University of Ghent awards doctorate to Tim Berners-Lee – online, of course
Prof. Sir Tim Berners-Lee. © Paul Clarke/Wikimedia

The university of Ghent will award an honorary doctorate on 19 March to the computer scientist Sir Tim Berners-Lee, and as is fitting for the man who invented the World Wide Web, the ceremony will take place online.

Strange as it may seem, it was as recently as 1989 that Berners-Lee, while working at CERN in Switzerland, proposed an information management system based on hypertext – documents that contain references to other documents, known as hyperlinks – which would allow researchers to share and update each other’s information.
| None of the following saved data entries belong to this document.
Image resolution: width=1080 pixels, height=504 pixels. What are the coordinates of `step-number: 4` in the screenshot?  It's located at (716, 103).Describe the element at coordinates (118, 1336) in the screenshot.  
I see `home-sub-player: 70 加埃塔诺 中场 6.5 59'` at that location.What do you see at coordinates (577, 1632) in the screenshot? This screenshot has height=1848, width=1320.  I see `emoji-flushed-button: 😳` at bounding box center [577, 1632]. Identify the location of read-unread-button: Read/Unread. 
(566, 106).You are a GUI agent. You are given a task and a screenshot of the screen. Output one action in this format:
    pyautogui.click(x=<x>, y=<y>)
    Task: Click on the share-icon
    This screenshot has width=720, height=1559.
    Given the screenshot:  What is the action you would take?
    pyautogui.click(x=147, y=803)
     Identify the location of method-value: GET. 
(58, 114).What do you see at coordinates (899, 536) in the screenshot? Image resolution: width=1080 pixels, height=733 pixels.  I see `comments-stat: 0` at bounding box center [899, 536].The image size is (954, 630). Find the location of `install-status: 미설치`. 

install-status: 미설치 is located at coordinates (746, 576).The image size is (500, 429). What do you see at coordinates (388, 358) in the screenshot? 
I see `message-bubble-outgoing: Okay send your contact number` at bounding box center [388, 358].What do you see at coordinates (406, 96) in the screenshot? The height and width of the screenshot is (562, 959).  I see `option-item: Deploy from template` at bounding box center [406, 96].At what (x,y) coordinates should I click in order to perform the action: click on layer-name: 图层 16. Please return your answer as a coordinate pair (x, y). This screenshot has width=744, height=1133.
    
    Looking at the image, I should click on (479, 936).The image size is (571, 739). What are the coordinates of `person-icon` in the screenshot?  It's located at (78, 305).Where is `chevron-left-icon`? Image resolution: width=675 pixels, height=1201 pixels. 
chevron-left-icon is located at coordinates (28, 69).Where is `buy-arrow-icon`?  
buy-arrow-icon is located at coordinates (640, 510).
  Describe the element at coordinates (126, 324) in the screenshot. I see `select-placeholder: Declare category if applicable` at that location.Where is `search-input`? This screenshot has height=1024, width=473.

He went on to create the World Wide Web, inventing a web browser to navigate the system, and developing the first web server.

And the rest is history. Thanks to his invention, it is now just as easy to access scientific papers in the blink of an eye as it is to find hours of Baby Shark videos. 

The award for Professor Berners-Lee comes 21 years after his CERN colleague and UGent alumnus Robert Cailliau received one of his own.

Sir Tim has his own close links with the university. His research group at the Massachusetts Institute of Technology works closely with Professor Ruben Verborgh of Ghent’s faculty of engineering science, and he is chief technical officer of the spin-off Inrupt.

Years ago, Ruben, a young researcher from my research group, came to visit me,” recalled UGent rector Rik Van de Walle.

He saw something in collaboration with Tim Berners-Lee, the inventor of the Web. Well, he will never succeed, I thought. But he did. And it led to a close, challenging and above all very stimulating collaboration with a very special man and his team. Few can rightly say that they have had (and have) as much impact on the way we live, as Tim Berners-Lee.”